Segment Start: DATA
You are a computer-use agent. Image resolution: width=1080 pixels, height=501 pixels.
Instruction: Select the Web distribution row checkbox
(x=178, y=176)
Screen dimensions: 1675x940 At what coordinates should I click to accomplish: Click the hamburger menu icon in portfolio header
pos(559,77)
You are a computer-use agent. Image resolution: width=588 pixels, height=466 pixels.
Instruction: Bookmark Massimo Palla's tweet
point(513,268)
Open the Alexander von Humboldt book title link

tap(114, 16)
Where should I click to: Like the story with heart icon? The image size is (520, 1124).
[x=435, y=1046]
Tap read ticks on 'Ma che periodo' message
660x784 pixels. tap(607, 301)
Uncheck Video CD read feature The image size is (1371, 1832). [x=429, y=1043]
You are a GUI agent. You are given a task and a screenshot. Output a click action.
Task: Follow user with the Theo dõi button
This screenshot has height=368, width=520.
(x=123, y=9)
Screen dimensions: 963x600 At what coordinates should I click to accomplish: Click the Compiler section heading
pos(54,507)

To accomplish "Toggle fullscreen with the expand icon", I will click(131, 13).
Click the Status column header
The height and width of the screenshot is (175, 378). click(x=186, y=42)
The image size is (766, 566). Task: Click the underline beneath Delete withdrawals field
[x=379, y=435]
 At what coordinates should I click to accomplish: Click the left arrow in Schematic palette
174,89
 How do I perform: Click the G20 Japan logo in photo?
Segment End: DATA
▸ EXERCISE REQUIREMENTS
All lines from the one containing "Screen dimensions: 963x600" through the last line of the data must be set down exactly. No other lines belong in the answer.

▸ TASK RESPONSE
Screen dimensions: 963x600 At what coordinates should I click to accomplish: Click the Compiler section heading
pos(54,507)

To accomplish "Toggle fullscreen with the expand icon", I will click(131, 13).
Click the Status column header
The height and width of the screenshot is (175, 378). click(x=186, y=42)
The image size is (766, 566). Task: Click the underline beneath Delete withdrawals field
[x=379, y=435]
 At what coordinates should I click to accomplish: Click the left arrow in Schematic palette
174,89
 How do I perform: Click the G20 Japan logo in photo?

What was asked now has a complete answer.